» **CHALLENGES**
• A. Using the post below that compares NVDA's investments in IREN and NBIS, decide whether each statement agrees with it. Answer yes or no for each, and quote the words from the post that decide it: (i) NVDA received 21M NBIS shares with an exercise price of $0.0001 per share; (ii) IREN took NVDA's cash up front; (iii) the NBIS deal carried a 12-month lockup period.
• B. Carry on the post below that compares NVDA's investments in IREN and NBIS, beginning right after its final sentence.

--- BEGIN PASSAGE SHOWN ---

Comparing the $IREN and $NBIS investments from $NVDA
Seen a lot of poor takes on this so wanted to lay out the facts of the two investments.
NBIS bulls will tout that NVDA invested directly in them and did not in IREN. This is true but is not clearly depicting all the information:
NVDA directly invested $2B in NBIS and in return they recieved 21M shares with an exercise price of $0.0001 per Class A ordinary share. What NBIS gave NVDA were pre-funded warrants which are essentially near zero cost call options. NBIS got the cash upfront while the share issuance was deferred until NVDA chooses to exercise (there was a 6 month lockup period). Essentially that means that there's still 21M shares of dilution yet to come from this investment. Effective price per share works out to ~$94.94 (~$2B / 21.065M), which was roughly where NBIS was trading pre-announcement (~$24B market cap).
IREN also gave NVDA warrants but the structure of their deal was much different. IREN gave NVDA the right to purchase up to 30M shares at an exercise price of $70 which comes out to roughly $2.1B What IREN did though is instead of taking NVDA's cash up front and giving them warrants at market value they gave them up at a premium and in addition made them conditional on GPU delivery.

--- END PASSAGE SHOWN ---
--- BEGIN GIVEN RECORDS ---

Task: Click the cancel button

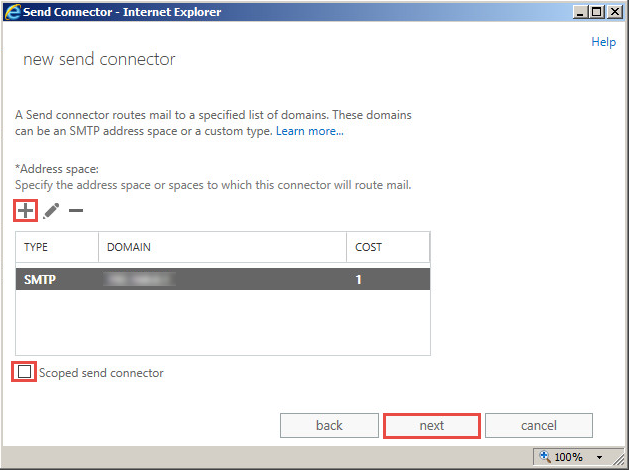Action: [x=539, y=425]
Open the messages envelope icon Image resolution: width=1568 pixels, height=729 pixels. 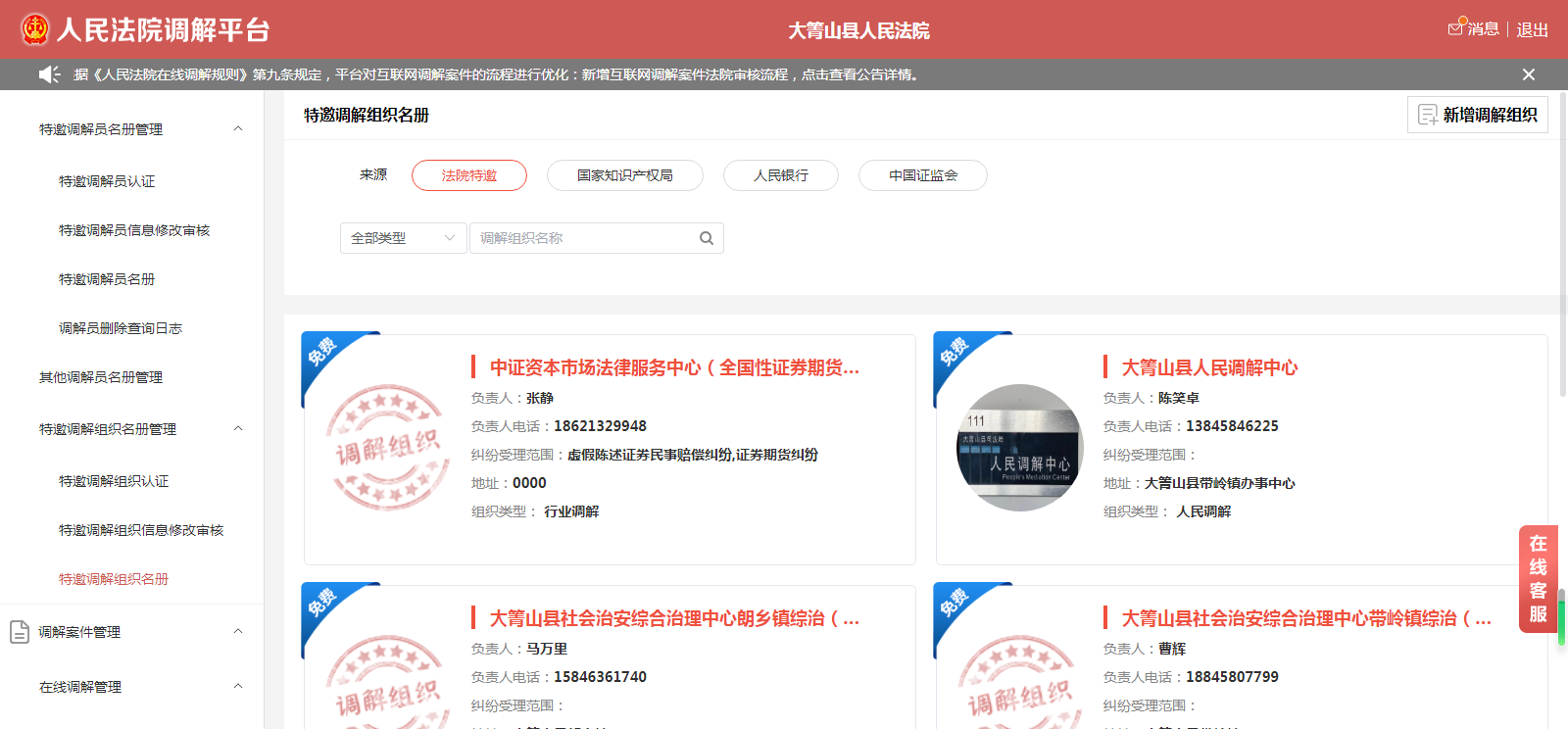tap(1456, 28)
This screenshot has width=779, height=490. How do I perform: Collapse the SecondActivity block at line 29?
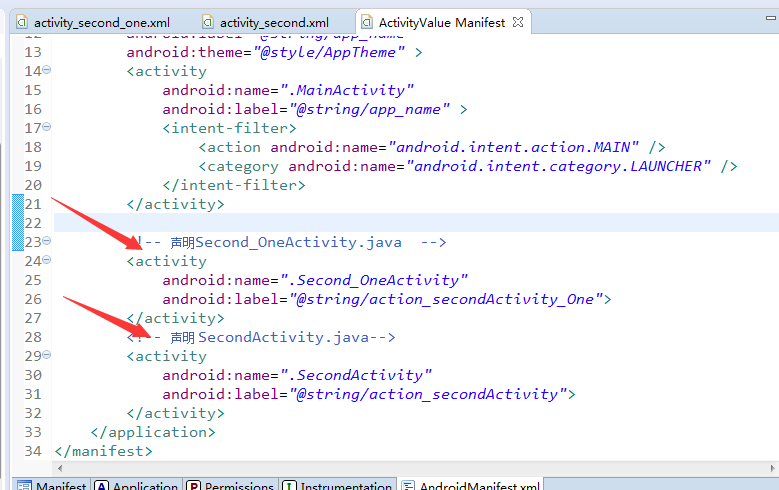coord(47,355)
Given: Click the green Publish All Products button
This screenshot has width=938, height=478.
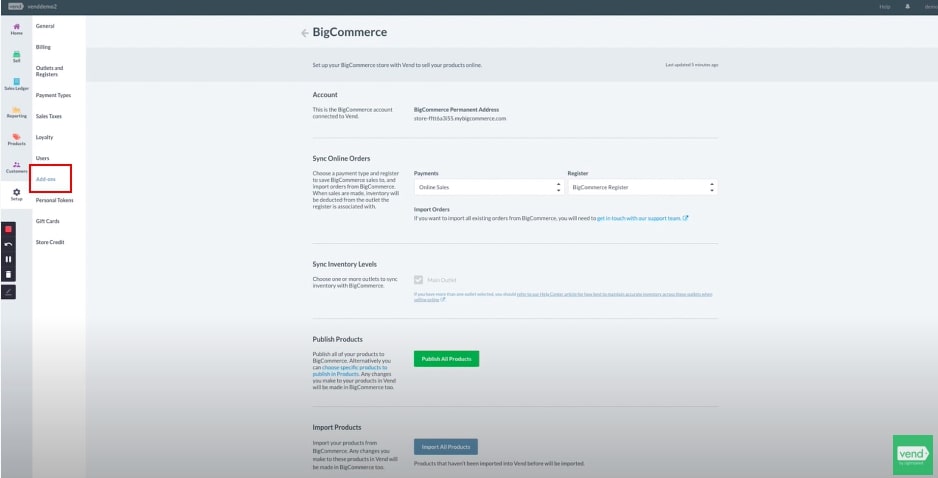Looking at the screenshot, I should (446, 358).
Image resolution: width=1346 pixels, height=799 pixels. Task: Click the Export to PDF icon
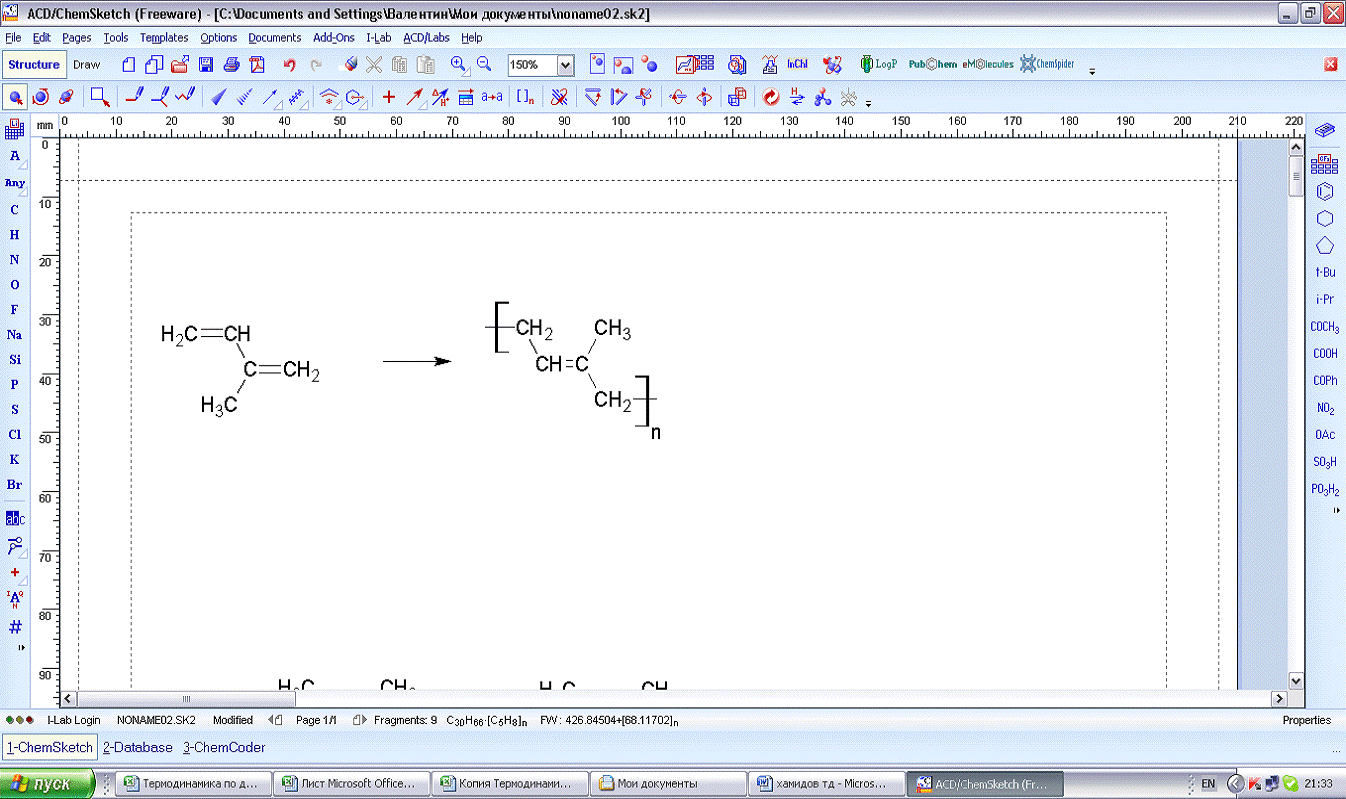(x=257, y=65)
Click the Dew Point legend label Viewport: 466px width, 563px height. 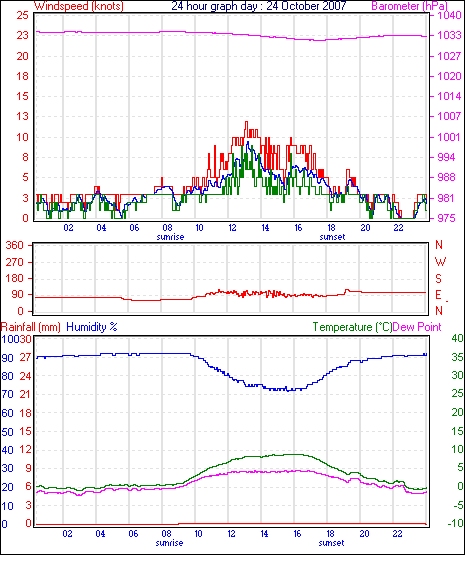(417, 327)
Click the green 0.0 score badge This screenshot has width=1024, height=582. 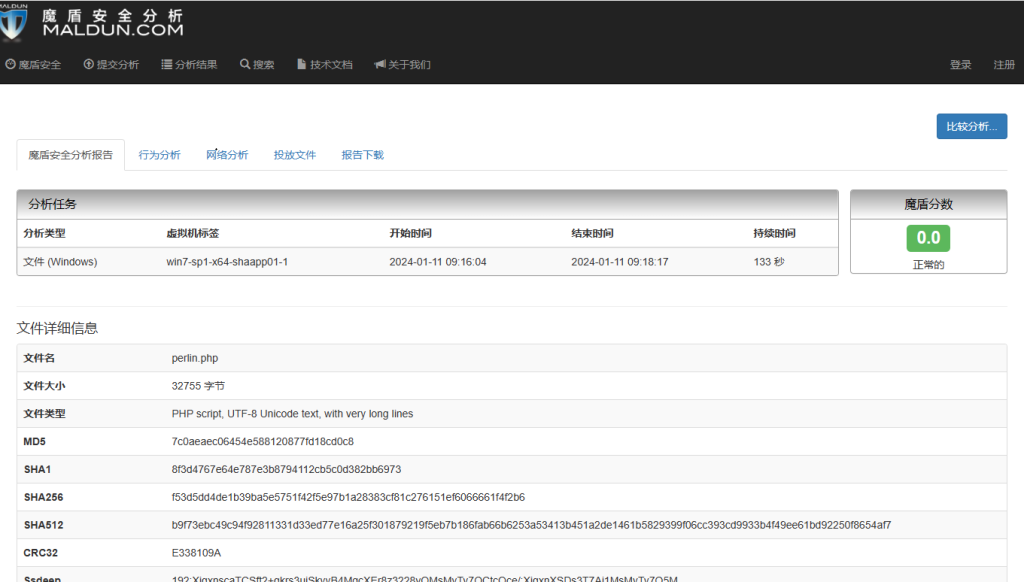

--- END GIVEN RECORDS ---

» **RESULTS OF THE TASKS**
• A.
(i) Yes: "21M shares with an exercise price of $0.0001 per Class A ordinary share"
(ii) No: "instead of taking NVDA's cash up front and giving them warrants at market value they gave them up at a premium"
(iii) No: "there was a 6 month lockup period"

• B.
Dan Roberts confirmed this on the earnings call "Their rights to invest only vest as NVIDIA GPU infrastructure is deployed across our campuses, and only fully vest upon deployment of 600,000 GPUs. NVIDIA's capital is directly tied to execution. That's not a passive financial investment. NVIDIA is a partner who wins as we deliver."
Essentially NVDA receives 50 warrant shares per GPU delivered. (Although it will obviously be broken down into tranches something like 100,000 GPUs = 5,000,0000 warrants)
This aligns incentives. NVDA is incentivized to deliver GPUs to IREN on schedule as well as funneling customers their way because as NVDA delivers to IREN they receive an increasing stake in the company and as NVDA helps IREN grow that stake increases in value exponentially.
In my opinion it's pretty obvious who got the better deal...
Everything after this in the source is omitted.